[Collected data entries]
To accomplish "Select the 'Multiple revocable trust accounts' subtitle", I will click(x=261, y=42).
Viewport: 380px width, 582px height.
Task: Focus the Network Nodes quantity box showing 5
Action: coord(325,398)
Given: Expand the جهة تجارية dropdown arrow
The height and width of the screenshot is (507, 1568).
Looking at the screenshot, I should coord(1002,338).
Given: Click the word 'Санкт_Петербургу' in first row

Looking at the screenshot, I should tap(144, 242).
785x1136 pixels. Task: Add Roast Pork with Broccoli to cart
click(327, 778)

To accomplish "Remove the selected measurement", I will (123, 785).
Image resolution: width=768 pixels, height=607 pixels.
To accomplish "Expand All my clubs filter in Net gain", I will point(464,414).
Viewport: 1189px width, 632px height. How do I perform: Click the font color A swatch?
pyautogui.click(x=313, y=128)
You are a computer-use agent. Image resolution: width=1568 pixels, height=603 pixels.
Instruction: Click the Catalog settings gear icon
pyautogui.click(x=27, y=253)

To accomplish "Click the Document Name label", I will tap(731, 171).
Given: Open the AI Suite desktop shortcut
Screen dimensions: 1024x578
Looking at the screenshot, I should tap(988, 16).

(Brief): Reproduce the lines from the one containing "The height and" to the end of the entries, keeping both ends and adding nothing.

(Response to the task):
The height and width of the screenshot is (507, 1568).
Looking at the screenshot, I should coord(1002,338).
Given: Click the word 'Санкт_Петербургу' in first row

Looking at the screenshot, I should tap(144, 242).
785x1136 pixels. Task: Add Roast Pork with Broccoli to cart
click(327, 778)

To accomplish "Remove the selected measurement", I will (123, 785).
Image resolution: width=768 pixels, height=607 pixels.
To accomplish "Expand All my clubs filter in Net gain", I will point(464,414).
Viewport: 1189px width, 632px height. How do I perform: Click the font color A swatch?
pyautogui.click(x=313, y=128)
You are a computer-use agent. Image resolution: width=1568 pixels, height=603 pixels.
Instruction: Click the Catalog settings gear icon
pyautogui.click(x=27, y=253)

To accomplish "Click the Document Name label", I will tap(731, 171).
Given: Open the AI Suite desktop shortcut
Screen dimensions: 1024x578
Looking at the screenshot, I should tap(988, 16).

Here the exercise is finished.